START Extracted data

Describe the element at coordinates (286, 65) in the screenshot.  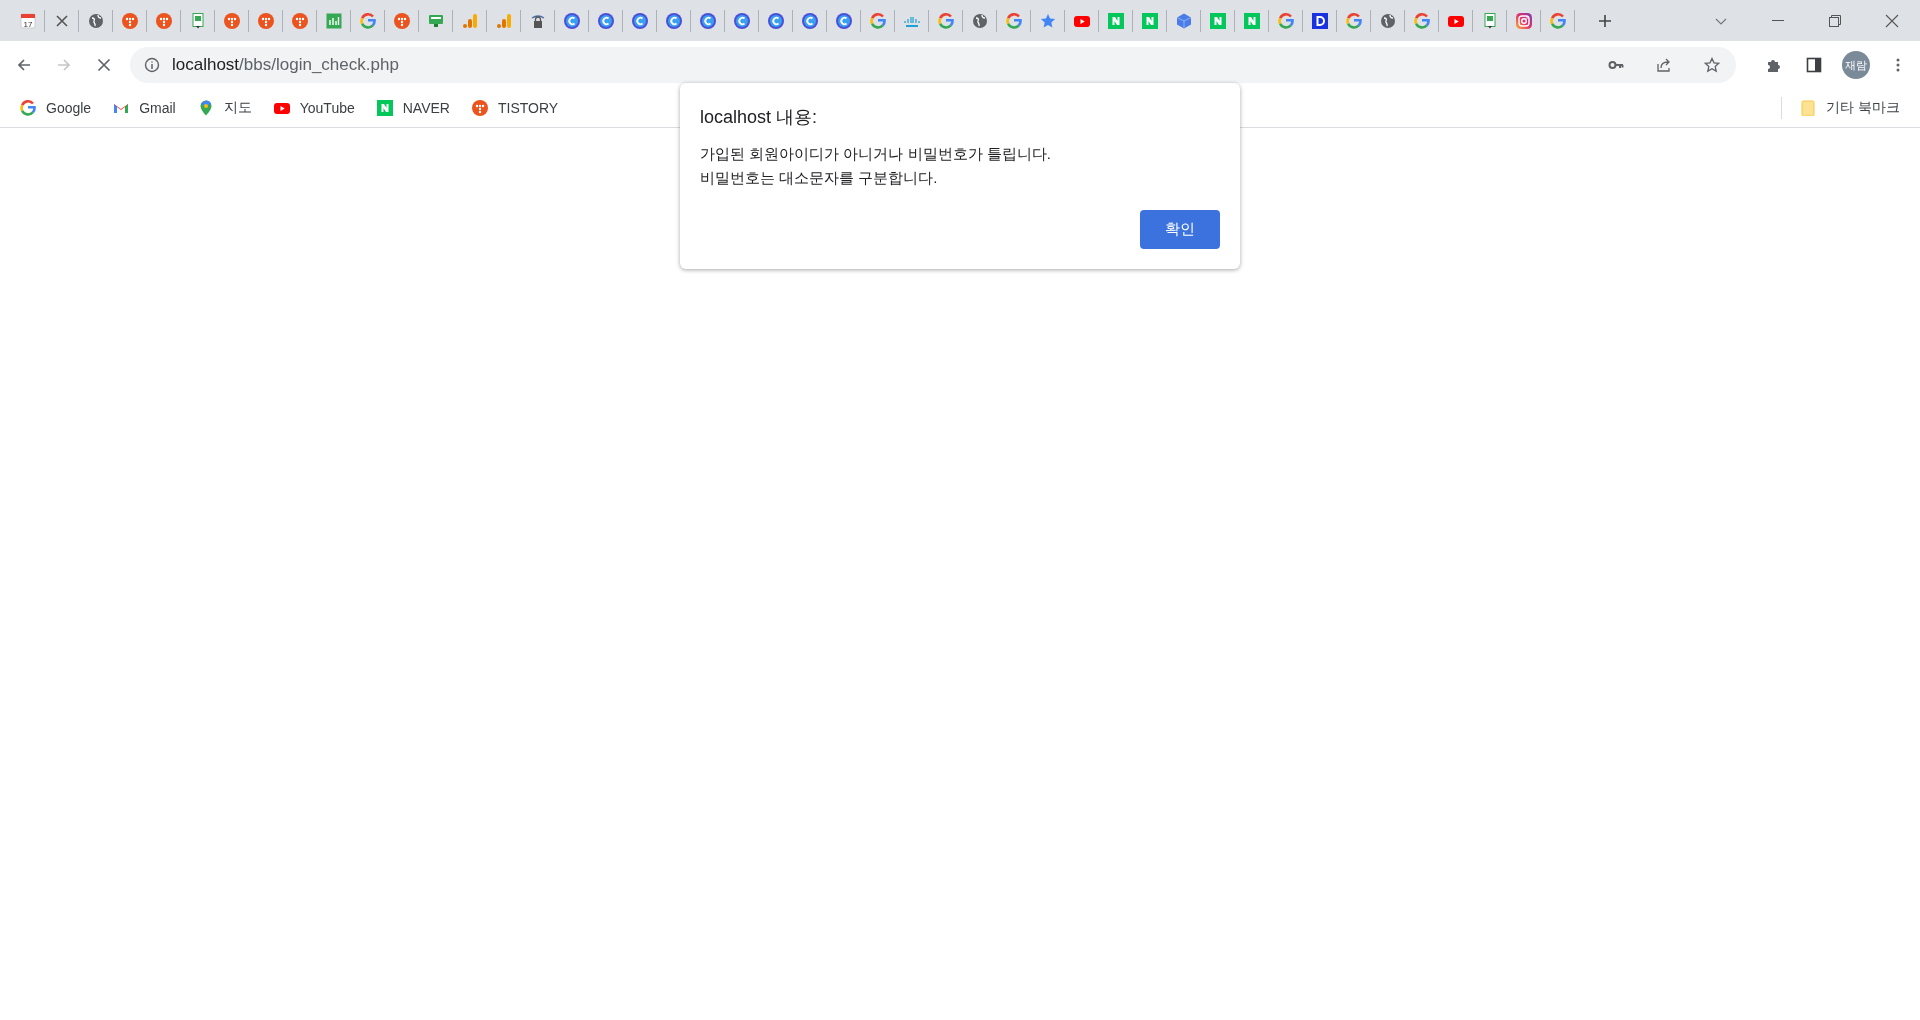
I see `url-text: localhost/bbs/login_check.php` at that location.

END Extracted data
START Extracted data

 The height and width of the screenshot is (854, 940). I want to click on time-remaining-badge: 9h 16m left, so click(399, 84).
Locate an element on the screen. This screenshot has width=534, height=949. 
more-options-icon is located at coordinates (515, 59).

END Extracted data
START Extracted data

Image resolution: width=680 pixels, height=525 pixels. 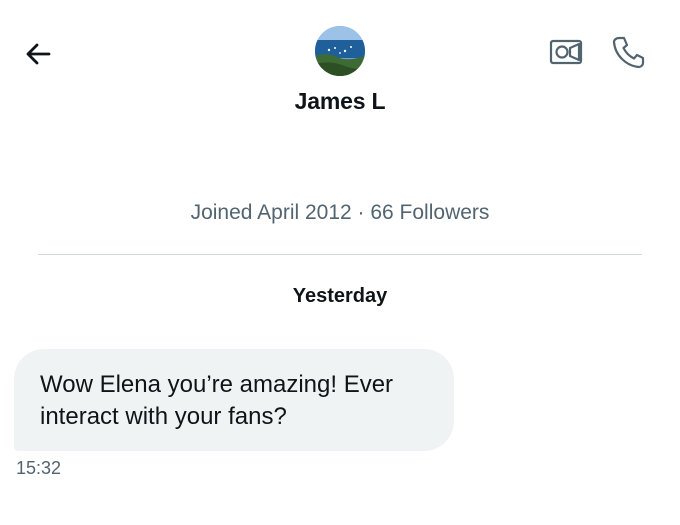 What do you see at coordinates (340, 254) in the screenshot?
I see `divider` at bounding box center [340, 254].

END Extracted data

> _Problem to work on_: Please update the lines from the line with "The height and" to the line with "more-options-icon is located" by replacing "element" with "item" and leaving all else unchanged. Return only those lines.

> _Result of this exercise_:
 The height and width of the screenshot is (854, 940). I want to click on time-remaining-badge: 9h 16m left, so click(399, 84).
Locate an item on the screen. This screenshot has width=534, height=949. 
more-options-icon is located at coordinates (515, 59).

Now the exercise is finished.